## Recorded data
━━━━━━━━━━━━━━━━━━━━━━━━━━━━━━

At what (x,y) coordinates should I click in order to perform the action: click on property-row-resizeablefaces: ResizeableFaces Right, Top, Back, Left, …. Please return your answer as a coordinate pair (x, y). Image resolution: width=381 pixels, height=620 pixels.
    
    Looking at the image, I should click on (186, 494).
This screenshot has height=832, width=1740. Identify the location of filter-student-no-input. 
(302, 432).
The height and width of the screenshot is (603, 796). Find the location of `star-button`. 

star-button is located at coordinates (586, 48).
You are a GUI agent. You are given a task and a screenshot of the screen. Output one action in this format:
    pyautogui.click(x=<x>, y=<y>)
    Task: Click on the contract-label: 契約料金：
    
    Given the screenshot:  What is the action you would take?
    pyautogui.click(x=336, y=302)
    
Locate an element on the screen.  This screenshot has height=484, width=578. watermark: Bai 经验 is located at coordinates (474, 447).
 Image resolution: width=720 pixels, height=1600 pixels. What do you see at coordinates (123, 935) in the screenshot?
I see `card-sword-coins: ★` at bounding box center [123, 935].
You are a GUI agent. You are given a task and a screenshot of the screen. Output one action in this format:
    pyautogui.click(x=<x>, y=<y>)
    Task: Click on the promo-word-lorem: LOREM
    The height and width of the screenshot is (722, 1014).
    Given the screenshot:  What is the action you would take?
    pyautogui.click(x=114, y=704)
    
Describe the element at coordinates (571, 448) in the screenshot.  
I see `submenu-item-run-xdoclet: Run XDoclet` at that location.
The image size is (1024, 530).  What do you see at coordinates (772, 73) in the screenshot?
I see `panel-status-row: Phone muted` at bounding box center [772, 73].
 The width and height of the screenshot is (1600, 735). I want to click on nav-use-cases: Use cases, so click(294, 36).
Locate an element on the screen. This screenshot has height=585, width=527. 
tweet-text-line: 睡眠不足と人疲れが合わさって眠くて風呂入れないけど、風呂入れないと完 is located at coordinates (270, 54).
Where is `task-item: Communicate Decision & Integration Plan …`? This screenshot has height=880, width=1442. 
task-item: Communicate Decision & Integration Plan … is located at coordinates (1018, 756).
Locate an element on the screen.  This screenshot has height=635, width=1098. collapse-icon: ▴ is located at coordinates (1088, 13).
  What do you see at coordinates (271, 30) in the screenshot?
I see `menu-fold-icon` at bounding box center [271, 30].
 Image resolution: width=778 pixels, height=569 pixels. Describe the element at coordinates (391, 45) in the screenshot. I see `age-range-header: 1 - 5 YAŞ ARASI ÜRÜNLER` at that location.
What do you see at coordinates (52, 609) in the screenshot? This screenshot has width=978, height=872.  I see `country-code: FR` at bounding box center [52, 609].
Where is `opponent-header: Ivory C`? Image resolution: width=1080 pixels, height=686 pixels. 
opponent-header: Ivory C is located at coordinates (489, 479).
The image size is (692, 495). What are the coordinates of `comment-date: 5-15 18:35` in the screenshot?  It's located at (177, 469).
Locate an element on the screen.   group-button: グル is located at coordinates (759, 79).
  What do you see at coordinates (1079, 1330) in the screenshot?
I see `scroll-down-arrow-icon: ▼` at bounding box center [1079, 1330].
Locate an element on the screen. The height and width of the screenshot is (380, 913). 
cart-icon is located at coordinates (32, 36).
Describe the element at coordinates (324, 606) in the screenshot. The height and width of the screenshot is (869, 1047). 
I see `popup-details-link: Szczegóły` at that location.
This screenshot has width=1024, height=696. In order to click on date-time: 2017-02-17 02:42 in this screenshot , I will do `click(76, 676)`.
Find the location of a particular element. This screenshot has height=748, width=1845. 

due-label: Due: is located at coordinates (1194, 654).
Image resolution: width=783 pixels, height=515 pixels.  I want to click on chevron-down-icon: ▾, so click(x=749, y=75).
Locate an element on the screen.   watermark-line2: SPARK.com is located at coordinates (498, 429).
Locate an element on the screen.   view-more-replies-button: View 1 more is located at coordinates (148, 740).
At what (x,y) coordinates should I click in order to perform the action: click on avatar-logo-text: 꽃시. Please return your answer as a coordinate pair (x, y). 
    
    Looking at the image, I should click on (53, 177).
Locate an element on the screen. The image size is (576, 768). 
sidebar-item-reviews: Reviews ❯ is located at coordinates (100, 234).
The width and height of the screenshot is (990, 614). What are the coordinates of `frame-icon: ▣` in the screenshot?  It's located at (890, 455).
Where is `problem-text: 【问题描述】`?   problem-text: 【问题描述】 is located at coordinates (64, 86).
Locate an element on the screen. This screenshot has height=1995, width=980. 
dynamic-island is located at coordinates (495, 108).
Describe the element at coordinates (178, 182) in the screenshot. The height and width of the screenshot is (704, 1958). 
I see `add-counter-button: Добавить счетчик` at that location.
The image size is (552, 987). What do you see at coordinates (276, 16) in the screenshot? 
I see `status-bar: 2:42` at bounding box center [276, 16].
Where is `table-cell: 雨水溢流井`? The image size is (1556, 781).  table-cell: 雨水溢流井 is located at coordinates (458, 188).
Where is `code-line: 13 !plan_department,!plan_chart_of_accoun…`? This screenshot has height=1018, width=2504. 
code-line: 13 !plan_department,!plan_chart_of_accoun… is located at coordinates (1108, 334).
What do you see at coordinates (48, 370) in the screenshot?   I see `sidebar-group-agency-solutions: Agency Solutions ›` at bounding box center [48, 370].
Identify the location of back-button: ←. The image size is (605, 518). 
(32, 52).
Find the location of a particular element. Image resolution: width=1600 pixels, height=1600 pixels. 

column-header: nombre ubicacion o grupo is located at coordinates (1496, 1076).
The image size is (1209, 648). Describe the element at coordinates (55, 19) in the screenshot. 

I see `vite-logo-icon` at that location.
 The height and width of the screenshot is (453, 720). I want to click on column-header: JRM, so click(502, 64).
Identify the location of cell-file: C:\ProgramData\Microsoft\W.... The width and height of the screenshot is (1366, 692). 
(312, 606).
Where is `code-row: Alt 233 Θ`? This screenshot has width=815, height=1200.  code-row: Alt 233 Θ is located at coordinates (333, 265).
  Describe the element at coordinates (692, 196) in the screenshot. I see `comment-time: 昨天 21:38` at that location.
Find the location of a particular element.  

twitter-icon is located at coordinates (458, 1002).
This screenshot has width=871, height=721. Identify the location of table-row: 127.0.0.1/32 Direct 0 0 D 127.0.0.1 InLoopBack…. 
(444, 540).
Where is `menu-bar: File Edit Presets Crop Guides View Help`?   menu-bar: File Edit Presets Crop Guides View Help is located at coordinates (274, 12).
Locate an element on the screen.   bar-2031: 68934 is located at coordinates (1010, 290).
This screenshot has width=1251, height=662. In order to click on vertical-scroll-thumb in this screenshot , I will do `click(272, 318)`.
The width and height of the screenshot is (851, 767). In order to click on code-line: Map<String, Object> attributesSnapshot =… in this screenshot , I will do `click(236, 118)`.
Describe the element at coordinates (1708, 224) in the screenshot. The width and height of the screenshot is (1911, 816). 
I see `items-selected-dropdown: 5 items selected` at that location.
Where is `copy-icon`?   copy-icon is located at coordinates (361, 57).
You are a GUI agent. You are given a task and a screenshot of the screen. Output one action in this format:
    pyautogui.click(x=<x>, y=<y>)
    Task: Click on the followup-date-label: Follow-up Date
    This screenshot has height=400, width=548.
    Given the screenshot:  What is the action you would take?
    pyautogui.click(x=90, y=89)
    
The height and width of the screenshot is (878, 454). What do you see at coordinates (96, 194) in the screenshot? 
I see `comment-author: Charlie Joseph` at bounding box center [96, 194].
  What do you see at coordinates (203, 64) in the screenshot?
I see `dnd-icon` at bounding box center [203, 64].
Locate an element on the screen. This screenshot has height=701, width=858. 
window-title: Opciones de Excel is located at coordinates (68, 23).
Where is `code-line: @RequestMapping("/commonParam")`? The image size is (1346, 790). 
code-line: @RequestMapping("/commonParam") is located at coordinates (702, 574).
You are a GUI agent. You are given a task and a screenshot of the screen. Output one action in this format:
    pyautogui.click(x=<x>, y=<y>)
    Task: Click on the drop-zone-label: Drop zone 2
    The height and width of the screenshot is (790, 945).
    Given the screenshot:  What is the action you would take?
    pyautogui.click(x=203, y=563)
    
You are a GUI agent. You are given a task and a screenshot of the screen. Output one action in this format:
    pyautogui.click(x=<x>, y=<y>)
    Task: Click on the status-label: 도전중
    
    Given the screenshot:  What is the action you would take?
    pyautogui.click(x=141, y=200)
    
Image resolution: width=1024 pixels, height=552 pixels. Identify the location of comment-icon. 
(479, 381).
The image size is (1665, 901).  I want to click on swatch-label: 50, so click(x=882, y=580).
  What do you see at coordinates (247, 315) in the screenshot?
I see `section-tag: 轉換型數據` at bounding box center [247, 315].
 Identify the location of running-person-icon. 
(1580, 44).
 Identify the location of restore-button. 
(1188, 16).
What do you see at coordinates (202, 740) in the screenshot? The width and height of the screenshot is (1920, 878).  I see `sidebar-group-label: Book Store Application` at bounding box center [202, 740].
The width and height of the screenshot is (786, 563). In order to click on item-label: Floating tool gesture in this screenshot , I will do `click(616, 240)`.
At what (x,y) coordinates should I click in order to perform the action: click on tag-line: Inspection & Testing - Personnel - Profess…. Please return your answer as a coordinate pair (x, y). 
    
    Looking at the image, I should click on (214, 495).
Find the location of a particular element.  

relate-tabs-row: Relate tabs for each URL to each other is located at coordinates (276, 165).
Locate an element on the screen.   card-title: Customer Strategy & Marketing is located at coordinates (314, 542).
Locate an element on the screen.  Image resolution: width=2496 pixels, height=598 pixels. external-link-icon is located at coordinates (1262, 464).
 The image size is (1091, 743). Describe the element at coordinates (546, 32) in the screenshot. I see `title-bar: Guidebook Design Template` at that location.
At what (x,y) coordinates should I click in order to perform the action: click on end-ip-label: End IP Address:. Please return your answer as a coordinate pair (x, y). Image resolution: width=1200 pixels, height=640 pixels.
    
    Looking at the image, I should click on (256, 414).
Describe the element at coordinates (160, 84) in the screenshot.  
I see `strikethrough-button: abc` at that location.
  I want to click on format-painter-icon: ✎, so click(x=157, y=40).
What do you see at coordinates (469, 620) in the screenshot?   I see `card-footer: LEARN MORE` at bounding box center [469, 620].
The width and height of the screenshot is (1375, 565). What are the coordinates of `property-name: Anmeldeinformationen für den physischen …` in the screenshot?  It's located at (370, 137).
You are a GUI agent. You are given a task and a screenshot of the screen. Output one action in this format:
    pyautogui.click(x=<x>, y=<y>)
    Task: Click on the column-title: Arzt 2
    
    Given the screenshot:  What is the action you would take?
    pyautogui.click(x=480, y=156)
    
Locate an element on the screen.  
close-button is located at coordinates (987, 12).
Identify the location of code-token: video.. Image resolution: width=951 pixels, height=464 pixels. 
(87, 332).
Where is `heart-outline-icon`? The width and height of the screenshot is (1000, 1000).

━━━━━━━━━━━━━━━━━━━━━━━━━━━━━━

## What is required
Please copy out every line of the material above that contains the word "will", matching its case exactly.

## Response
This screenshot has width=1024, height=696. In order to click on date-time: 2017-02-17 02:42 in this screenshot , I will do `click(76, 676)`.
This screenshot has width=1251, height=662. In order to click on vertical-scroll-thumb in this screenshot , I will do `click(272, 318)`.
The width and height of the screenshot is (851, 767). In order to click on code-line: Map<String, Object> attributesSnapshot =… in this screenshot , I will do `click(236, 118)`.
The width and height of the screenshot is (786, 563). In order to click on item-label: Floating tool gesture in this screenshot , I will do `click(616, 240)`.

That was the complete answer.